Once an optimized basic design of the short hairpin RNA molecule was finished, the researchers then produced a library of genes for short hairpin RNAs that could target 9,610 human genes and 5,563 mouse genes. The genes chosen were those that were likely to be involved in human disease, or to be key molecular switches in the cell.

The library of genes was integrated into a retroviral vector that was capable of shuttling the genes into other cell types. The researchers also incorporated a DNA bar-coding system, by which each RNA molecule can be tagged with a unique DNA sequence.

By determining the sequence of a given bar code for a short hairpin RNA, researchers using the library to screen for genes affecting a specific cellular process can identify which RNA molecule among the thousands in the library is switching off the activity of a particular gene.

But the retroviral vectors used for shuttling the short hairpin RNAs into cells only went so far. They were not efficient for getting genetic short hairpin RNAs into all cell types. That's where an innovative technique developed by Elledge and his colleagues came in handy. This technique, called mating-assisted genetically integrated cloning (MAGIC), greatly assisted the transfer of the short hairpin RNA library into all cell types via bacterial mating.
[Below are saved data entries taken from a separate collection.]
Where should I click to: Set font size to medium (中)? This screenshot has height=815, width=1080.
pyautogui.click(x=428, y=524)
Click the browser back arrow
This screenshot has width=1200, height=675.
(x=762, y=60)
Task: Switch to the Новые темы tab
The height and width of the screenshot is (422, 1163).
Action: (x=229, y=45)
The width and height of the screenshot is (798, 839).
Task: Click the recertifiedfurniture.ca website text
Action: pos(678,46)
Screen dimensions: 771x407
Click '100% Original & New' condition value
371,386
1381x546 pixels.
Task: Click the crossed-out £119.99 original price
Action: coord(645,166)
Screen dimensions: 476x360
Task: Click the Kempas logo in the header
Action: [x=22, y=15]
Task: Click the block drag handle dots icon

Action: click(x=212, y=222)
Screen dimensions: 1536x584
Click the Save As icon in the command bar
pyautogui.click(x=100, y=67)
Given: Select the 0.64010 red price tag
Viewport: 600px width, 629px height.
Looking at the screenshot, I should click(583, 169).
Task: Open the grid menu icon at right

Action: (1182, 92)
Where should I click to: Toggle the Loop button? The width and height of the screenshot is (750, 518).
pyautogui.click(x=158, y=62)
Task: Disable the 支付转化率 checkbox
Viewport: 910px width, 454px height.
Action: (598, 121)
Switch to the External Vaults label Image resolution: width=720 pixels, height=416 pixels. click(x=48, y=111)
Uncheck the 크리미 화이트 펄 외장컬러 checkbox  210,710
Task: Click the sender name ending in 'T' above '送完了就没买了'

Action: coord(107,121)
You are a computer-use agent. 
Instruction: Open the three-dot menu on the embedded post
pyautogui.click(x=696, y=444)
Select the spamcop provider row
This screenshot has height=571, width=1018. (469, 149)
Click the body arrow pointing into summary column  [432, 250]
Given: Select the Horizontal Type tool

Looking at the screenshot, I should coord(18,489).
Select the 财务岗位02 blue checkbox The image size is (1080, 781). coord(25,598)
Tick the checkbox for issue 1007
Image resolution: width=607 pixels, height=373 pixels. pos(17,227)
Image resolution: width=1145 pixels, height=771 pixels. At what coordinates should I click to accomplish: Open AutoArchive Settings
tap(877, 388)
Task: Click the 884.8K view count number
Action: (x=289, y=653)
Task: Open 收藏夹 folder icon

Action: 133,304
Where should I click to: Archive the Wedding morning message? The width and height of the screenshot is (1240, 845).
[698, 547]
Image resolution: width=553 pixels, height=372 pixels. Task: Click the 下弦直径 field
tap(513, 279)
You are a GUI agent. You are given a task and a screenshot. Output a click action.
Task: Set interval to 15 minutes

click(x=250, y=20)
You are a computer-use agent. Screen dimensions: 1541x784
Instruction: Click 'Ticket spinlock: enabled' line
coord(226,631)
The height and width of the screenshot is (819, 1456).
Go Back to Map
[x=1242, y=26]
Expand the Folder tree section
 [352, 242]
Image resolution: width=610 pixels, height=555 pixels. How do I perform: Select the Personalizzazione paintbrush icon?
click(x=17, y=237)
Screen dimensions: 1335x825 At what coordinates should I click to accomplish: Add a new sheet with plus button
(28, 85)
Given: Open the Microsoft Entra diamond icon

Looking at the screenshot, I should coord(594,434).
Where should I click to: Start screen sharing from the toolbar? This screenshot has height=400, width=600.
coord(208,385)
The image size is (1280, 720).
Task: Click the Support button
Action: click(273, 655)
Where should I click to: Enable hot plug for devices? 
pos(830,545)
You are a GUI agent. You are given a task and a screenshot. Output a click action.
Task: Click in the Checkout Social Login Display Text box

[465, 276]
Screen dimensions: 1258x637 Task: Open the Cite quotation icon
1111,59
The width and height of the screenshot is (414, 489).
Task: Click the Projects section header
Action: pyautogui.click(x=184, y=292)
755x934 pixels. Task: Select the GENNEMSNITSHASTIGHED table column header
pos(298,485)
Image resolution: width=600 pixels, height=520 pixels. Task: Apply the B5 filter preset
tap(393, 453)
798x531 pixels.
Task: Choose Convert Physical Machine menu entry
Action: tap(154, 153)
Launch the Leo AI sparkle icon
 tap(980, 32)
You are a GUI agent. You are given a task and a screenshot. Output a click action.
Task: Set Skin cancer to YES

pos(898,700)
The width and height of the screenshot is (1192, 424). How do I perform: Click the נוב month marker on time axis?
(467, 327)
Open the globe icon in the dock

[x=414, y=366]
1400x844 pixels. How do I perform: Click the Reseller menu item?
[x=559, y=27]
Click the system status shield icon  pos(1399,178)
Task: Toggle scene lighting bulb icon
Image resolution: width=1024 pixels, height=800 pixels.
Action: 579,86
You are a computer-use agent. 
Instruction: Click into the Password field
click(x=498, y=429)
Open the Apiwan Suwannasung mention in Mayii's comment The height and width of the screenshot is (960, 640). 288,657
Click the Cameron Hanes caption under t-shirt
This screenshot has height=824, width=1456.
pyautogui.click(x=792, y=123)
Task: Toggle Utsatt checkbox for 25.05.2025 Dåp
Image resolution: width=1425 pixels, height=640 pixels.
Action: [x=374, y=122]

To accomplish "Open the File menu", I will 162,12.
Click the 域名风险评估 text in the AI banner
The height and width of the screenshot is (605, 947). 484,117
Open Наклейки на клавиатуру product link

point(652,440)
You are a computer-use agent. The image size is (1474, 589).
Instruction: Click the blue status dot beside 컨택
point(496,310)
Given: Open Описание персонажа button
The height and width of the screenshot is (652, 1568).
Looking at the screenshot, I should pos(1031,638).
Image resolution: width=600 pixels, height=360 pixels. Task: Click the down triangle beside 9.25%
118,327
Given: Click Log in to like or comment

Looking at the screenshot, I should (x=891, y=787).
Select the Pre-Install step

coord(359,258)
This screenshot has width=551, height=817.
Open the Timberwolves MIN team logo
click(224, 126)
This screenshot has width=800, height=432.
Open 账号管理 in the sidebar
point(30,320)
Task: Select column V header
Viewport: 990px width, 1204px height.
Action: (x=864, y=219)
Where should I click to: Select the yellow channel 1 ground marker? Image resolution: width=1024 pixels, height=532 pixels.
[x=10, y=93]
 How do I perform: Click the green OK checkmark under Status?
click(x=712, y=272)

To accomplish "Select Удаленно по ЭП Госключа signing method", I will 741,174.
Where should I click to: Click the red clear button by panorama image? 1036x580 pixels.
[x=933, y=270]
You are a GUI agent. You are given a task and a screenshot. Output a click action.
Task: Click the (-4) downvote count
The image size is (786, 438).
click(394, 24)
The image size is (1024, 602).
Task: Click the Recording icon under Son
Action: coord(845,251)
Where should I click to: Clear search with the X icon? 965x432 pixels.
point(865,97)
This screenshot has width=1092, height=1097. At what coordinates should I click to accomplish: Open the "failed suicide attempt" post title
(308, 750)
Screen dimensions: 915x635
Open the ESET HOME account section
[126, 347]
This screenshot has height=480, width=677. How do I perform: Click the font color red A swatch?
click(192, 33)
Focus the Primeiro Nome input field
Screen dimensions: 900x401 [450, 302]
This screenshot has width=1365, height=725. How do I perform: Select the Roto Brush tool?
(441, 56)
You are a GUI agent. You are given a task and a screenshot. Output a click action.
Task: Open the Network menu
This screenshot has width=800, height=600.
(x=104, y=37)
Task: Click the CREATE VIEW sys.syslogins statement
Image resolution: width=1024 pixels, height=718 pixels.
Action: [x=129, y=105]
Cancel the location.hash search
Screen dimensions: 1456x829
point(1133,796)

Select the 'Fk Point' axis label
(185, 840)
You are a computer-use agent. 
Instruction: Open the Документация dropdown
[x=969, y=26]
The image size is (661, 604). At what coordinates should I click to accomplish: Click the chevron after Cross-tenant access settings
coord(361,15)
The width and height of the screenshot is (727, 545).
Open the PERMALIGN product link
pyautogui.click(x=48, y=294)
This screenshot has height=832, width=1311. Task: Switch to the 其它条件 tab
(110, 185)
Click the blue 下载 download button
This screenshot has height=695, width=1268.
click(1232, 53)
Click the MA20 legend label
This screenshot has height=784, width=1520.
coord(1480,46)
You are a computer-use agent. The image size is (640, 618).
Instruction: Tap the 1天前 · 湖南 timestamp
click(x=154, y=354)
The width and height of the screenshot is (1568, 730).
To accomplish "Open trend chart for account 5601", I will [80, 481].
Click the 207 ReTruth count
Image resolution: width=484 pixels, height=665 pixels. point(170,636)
In order to validate that the library worked in human cells, the researchers tested it in a genetic screen designed to report defects in human proteasome function. The proteasome is a key component of the machinery by which the cell breaks down unwanted proteins. This was a thorough test of the system because there are a great number of different genes whose loss could interfere with proteasome function, said Elledge. We found quite a few genes, and concluded that the library had worked quite efficiently as a screening tool.

Current efforts are aimed at increasing the number of human genes targeted by the library, said the researchers. They emphasized that the current and future libraries will be made available to the research community at a nominal cost through Open Biosystems, Inc., in Huntsville, AL.

For the first time, this gives us the opportunity to do a version of forward genetics in mammalian cells ” where we can look at hypomorphic mutations, ranging from mild to severe, and their consequences on phenotypes, on what will eventually evolve to a genome-wide scale, said Hannon. Thus, these libraries will evolve into an important resource for the research community.